== Segment start ==

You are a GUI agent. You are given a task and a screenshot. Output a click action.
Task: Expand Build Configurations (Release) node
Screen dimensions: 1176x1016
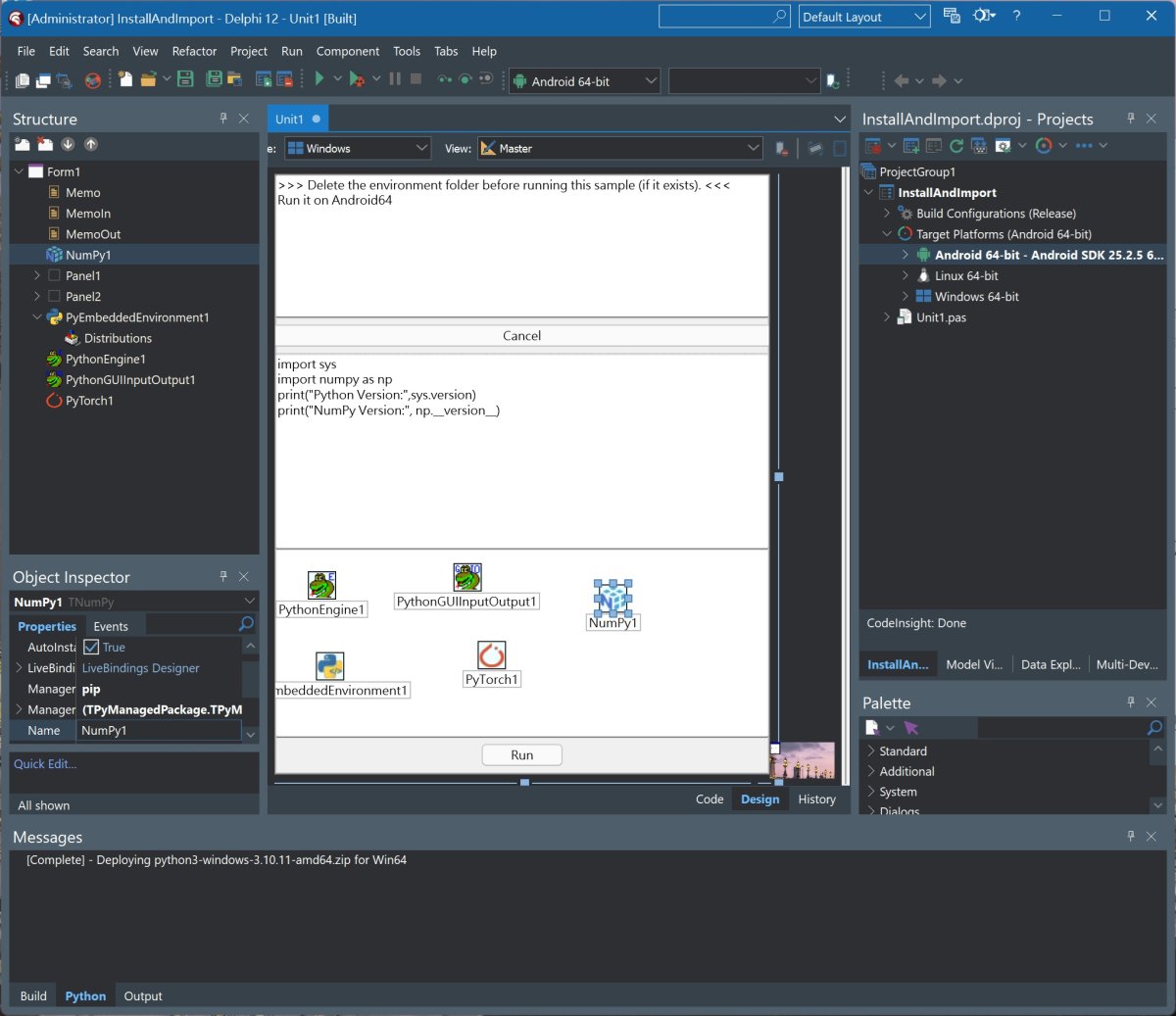pos(887,214)
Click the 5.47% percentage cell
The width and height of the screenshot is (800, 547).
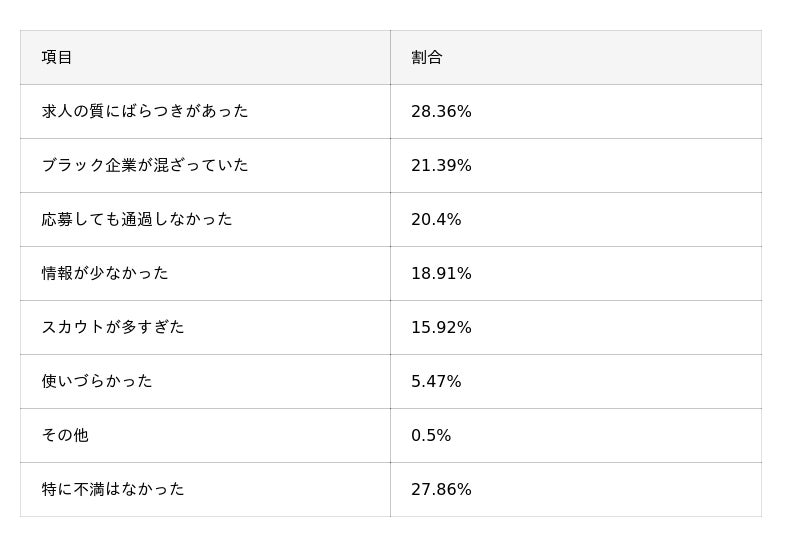(436, 382)
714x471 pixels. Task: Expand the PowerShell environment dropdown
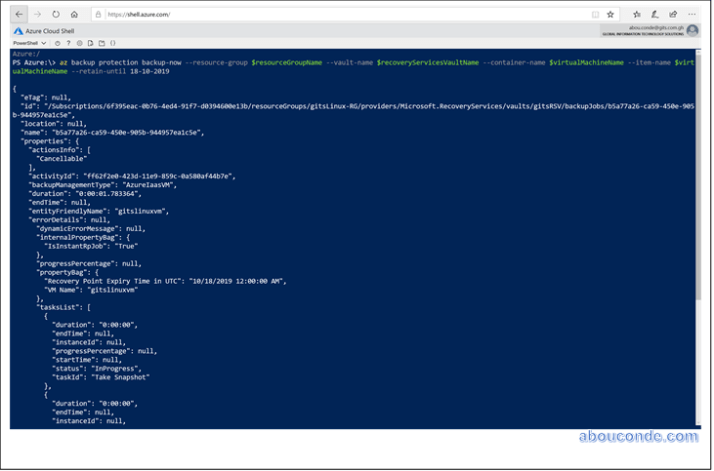click(30, 43)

== Segment end ==

# Exercise directions:
Wording must stay exact. Give again the lines from the line with "714x471 pixels. Task: Expand" through the last line of the listing, both ends included, without pictures.

# Response area:
714x471 pixels. Task: Expand the PowerShell environment dropdown
click(30, 43)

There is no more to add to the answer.